Exercise — Could you set down only the lines from the one including "You are a GUI" to the end of the records below, inclusive and exact, leaving pictures out?

Records for processing —
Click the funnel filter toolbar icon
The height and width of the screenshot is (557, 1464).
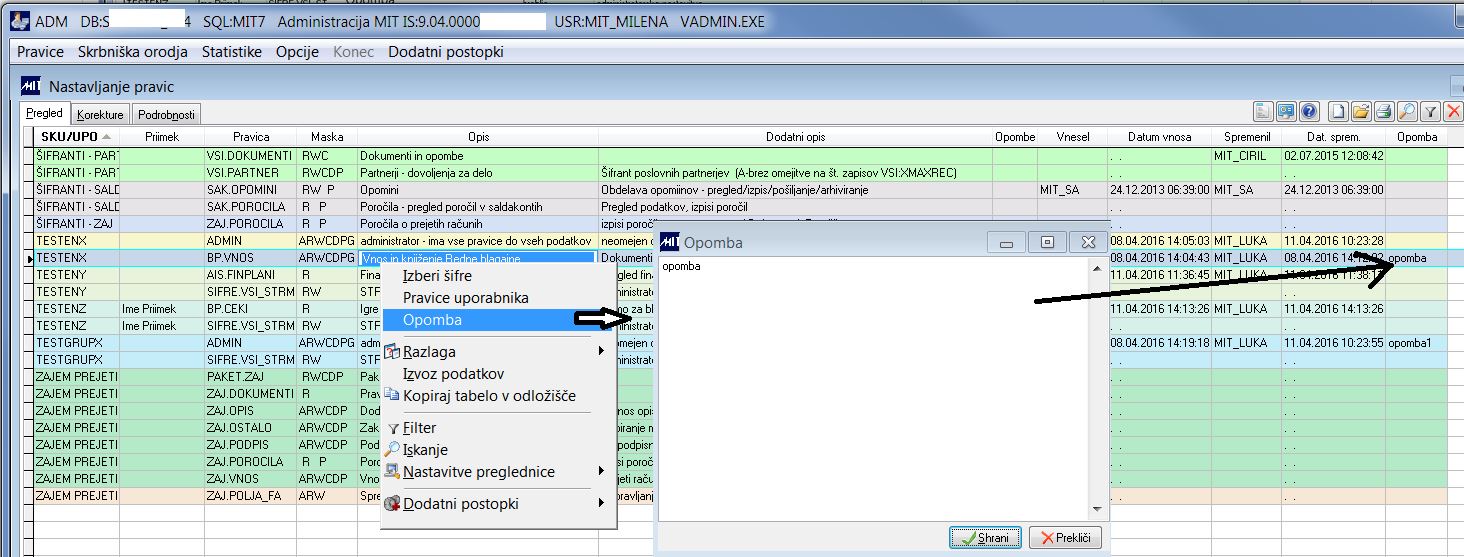click(x=1430, y=112)
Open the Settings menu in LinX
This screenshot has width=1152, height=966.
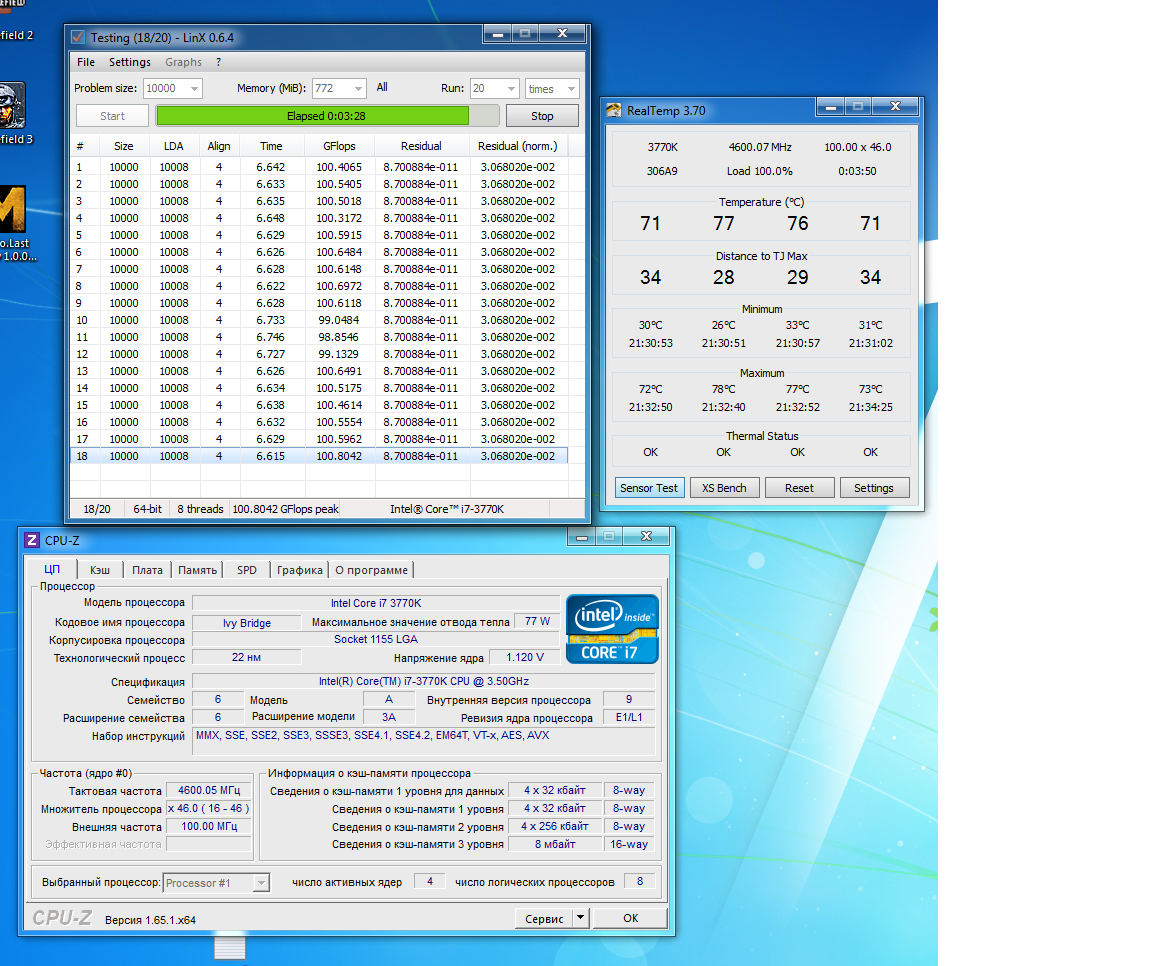[130, 62]
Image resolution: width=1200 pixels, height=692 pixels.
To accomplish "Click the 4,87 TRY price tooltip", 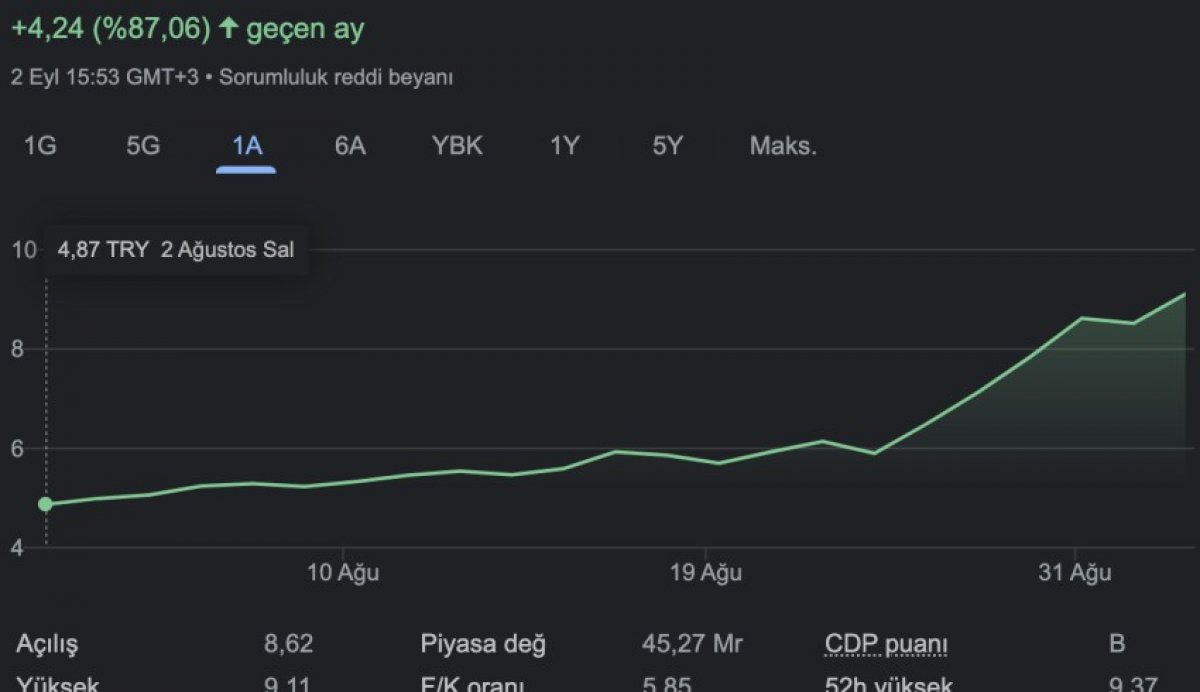I will (176, 250).
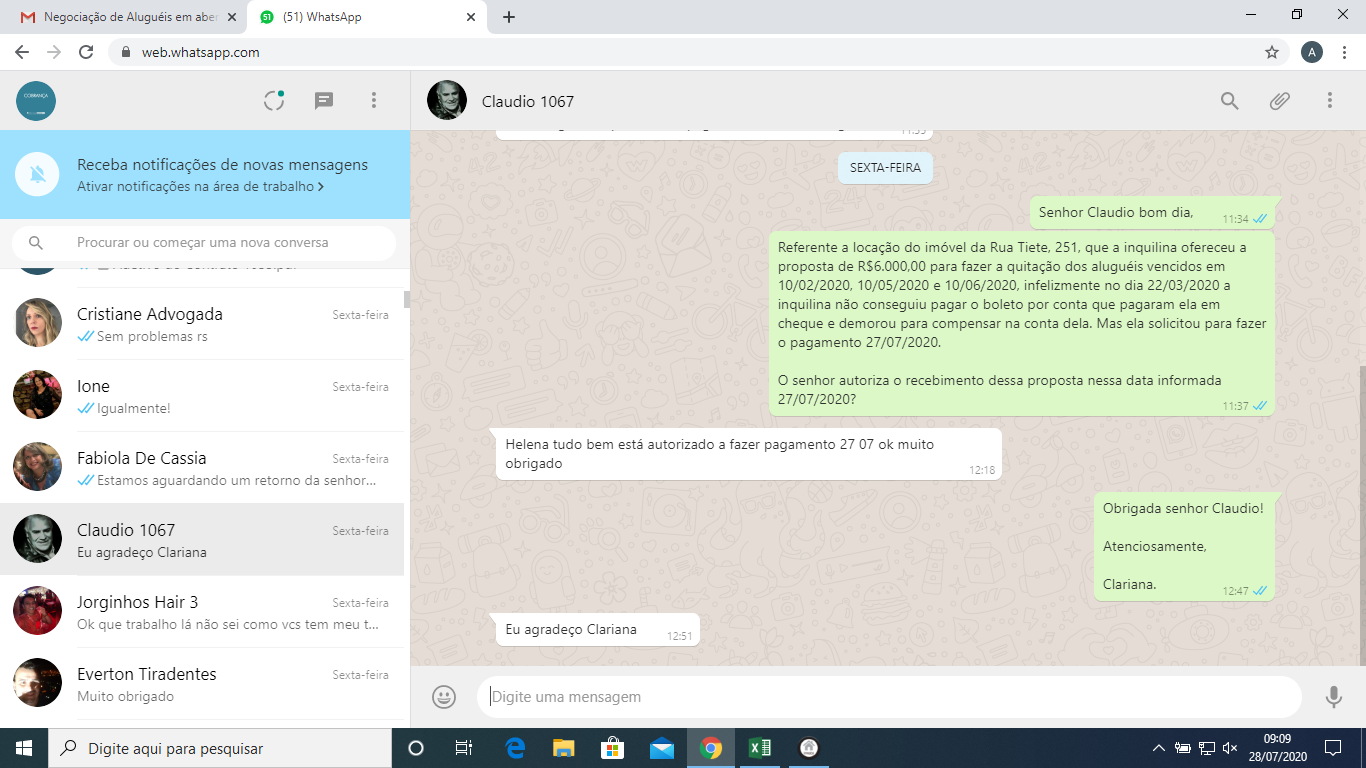This screenshot has height=768, width=1366.
Task: Open sidebar three-dot menu
Action: pos(374,100)
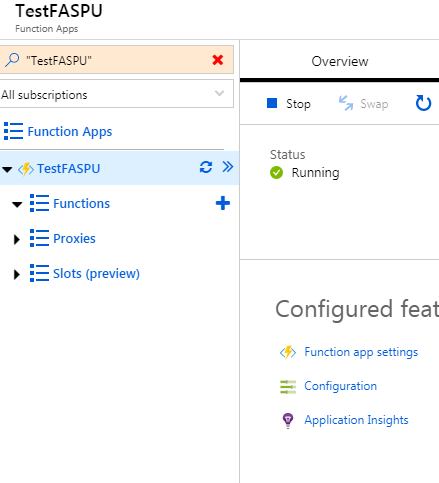439x483 pixels.
Task: Click into the "TestFASPU" search field
Action: point(116,60)
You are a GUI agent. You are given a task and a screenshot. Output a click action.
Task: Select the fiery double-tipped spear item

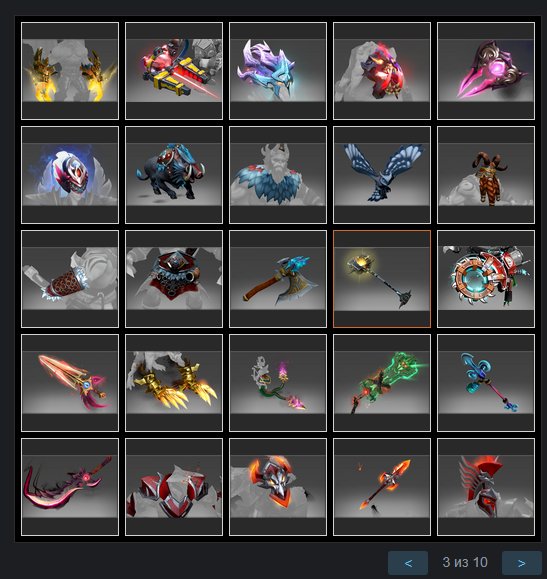pos(382,487)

Expected output —
You are a GUI agent. You are given a task and a screenshot. Output a click action.
Task: Select the fiery double-tipped spear item

pos(382,487)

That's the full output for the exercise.